Overstepping Authority The College of American Pathologists (CAP) agrees that the proposal is flawed, noting that it fails to take into consideration the technical costs associated with specific individual codes and fails to recognize the distinct costs of physician services.
TOP 10 REDUCTIONS TO PATHOLOGY SERVICES (Based on Volume and Proposed Change)
CPT CODECOMPONENT DECRIPTION PROPOSED CUT
88307GlobalTissue exam by pathologist-50%
88342GlobalImmunohistochemistry-27%
88312GlobalSpecial stains group 1-46%
88313GlobalSpecial stains group 2-45%
88112GlobalCytopath cell enhance tech-22%
88185TCFlow cytometry/TC add-on-75%
88309GlobalTissue exam by pathologist-30%
88173GlobalCytopath eval fna report-25%
88367GlobalInsitu hybridization auto-60%
88108GlobalCytopath concentrate tech-39%
Source: The College of American Pathologists
  CAP also believes that CMS is overstepping its authority in proposing to pay for physician services using hospital-based payments. “By law, CMS is required to base physician payments on the resources required to perform the service,” says CAP in a position paper. “Hospital payments are not determined using such a resource-based approach.” CAP says it supports the existing American Medical Association Resource Utilization Committee (AMA-RUC) process for valuing physician service codes, noting that the process involved many stakeholders, including CAP. “The AMA-RUC has shown itself to be accurate and fair and has been thoroughly vetted over many years.” The proposed 2014 cuts focus largely on Medicare technical component and global payments.

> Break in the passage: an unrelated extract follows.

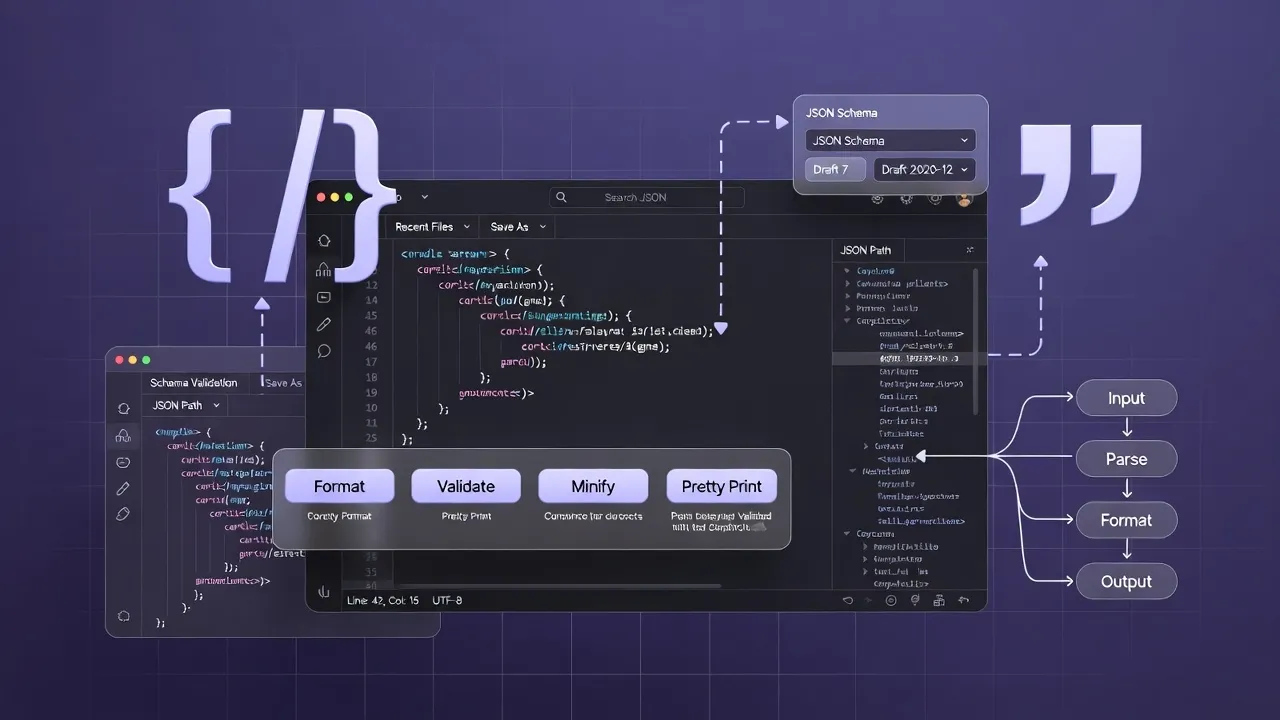Image resolution: width=1280 pixels, height=720 pixels.
Task: Open the Draft 2020-12 dropdown
Action: 922,169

Of the 211 codes impacted, the 39 pathology services account for nearly 70 percent of the cuts from this proposed policy change. The top 10 pathology services that would be cut by the proposal encompass services for cancers such as breast, bladder, esophageal, lung, digestive, colon, prostate, thyroid, and leukemia. The Takeaway: CMS’s proposal to tie Medicare AP payment to hospital outpatient rates is flawed and would have serious consequences for independent laboratories.